====== RECORDED INFORMATION ======

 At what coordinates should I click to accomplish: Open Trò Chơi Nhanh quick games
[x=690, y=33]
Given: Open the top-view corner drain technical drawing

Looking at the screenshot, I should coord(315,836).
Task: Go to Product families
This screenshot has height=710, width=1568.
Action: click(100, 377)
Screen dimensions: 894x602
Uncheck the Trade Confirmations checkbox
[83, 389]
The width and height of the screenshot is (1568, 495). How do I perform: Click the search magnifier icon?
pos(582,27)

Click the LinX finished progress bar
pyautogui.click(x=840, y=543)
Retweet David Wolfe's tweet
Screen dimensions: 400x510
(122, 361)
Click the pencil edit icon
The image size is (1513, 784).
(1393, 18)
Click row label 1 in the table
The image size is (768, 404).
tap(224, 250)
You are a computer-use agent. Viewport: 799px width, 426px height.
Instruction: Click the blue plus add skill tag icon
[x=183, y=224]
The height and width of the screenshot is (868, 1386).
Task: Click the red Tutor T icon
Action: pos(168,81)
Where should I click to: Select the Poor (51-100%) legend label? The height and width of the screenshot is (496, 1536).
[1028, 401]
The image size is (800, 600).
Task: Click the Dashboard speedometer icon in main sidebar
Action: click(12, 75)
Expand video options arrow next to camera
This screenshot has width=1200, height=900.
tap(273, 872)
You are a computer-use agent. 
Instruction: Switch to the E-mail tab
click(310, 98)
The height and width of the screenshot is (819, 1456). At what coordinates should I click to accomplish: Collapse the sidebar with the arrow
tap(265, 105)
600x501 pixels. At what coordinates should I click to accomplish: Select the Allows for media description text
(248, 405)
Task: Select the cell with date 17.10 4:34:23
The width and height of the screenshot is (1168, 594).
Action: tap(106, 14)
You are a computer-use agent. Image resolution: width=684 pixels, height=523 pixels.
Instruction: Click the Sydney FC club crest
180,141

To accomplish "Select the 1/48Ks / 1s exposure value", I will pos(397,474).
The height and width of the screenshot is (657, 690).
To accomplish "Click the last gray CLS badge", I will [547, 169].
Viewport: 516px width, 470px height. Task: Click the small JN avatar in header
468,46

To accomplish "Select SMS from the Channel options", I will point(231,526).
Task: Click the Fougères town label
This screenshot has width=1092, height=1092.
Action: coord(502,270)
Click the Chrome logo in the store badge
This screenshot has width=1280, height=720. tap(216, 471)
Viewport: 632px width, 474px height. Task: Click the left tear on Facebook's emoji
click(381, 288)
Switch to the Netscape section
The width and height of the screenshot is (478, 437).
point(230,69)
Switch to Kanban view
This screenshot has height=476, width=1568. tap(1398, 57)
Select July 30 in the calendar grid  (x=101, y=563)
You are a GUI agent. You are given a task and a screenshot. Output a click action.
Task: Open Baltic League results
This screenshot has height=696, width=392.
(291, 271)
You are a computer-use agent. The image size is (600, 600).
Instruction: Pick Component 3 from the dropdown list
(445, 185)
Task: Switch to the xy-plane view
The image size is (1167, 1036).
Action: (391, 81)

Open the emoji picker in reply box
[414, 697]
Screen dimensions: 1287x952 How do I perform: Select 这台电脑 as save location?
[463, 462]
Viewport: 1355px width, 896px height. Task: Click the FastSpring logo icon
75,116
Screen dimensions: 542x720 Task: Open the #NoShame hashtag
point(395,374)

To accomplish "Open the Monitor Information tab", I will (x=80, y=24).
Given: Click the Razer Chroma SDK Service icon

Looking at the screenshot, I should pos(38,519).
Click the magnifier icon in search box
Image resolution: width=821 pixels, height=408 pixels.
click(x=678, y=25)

======

- INSTRUCTIONS FOR THE TASK
Each line carrying the string "computer" should be copied out from the entries.

- OUTPUT OF THE TASK
You are a computer-use agent. Viewport: 799px width, 426px height.
You are a computer-use agent. 
You are a computer-use agent. Image resolution: width=684 pixels, height=523 pixels.
You are a computer-use agent. The image size is (600, 600).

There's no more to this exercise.